Optimising the most helpful characters

The skills that help the most other skills are Labourer and Scholar. So be either a Dwarf Adventurer from the Religious Bastion or an Elf Ranger from the Dwarven Halls to get both these skills. Choose Manipulator as your social grace and you’ll be able to help with most social tests too.

If you pick a wise to do with the skills that are unrelated to your skills so far like Ritual-wise, Horse-wise or Instruction-wise you’ll get a bit more potential to help others who are testing Ritualist, Rider or Mentor.

If you choose the Ranger you can aim for the Fearless level benefit to make sure you don’t pick up the Afraid condition then you can be helpful in the most versatile of situations.

A GM would have to allow this, which is not a given.
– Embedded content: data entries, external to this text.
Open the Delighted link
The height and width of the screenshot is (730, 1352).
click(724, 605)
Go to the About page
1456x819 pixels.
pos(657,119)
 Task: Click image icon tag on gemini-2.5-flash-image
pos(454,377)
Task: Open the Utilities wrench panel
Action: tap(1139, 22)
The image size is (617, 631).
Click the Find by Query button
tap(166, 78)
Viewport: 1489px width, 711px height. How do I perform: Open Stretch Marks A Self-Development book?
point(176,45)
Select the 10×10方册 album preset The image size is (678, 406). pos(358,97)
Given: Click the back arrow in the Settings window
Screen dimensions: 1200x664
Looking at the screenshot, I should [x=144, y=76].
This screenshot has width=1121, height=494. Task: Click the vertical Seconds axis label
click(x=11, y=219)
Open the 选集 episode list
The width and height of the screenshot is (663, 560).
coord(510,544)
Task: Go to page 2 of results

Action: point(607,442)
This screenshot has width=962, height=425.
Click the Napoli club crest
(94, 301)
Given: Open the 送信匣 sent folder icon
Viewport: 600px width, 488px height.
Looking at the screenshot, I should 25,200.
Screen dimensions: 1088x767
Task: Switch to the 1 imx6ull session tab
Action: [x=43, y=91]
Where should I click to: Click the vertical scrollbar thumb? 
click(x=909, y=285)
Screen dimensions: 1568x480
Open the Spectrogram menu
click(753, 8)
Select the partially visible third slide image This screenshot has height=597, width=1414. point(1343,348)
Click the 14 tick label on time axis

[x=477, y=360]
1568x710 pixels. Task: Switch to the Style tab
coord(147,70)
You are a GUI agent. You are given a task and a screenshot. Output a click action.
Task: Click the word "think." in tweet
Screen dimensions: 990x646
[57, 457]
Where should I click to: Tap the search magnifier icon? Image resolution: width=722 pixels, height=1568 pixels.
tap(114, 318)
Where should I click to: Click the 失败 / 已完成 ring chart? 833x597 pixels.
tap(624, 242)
As with everything in TB, for something to work, it must fit the fiction of the world.

But, yes, the dwarf and elf are cool.

On the flip side, you can wises to compensate and accomplish something very similar using any class.

Can you elaborate on the wises part?

You can use a -wise to help on a relevant task without tying yourself to failure conditions, so having a solid -wise can be better than trying to min-max helpful skills. See pg 21.

Can you give me an example of a solid wise that can be used to help someone in a broad spectrum of situations?

Needs a little salt -wise is a classic example as it’s a starting wise for Halflings. The obvious use is cooking, but salt has many purposes (and more than one meaning!). In groups I have been in Needs a Little Salt-wise has been used to give advice on how to season a stew (Cooking skill), on the appropriate salt to use in alchemical concoction (Alchemist), on the amount of salt to add to turn water into brine for quenching, or what type of salt to use as flux for forge welding (Armourer), what types of salts have healing properties (Healer), and when a little bit of pointed complaining and pettiness might help a social interaction, or to help deal with a frustrating situation - ya know, getting salty! (Social skills and Recovery rolls for mental conditions)

Similarly broad wises that I have seen used in games;

Bearing Burdens- Wise: given to an old veteran who had experience in lugging a pack, maintaining roads and bridges, making sure armour straps distributed weight evenly and watching friends die in battle. Give advice on bearing burdens both physical and mental- great as a substitute for a character without Labourer to help many physical skills and as way to help with Recovery rolls.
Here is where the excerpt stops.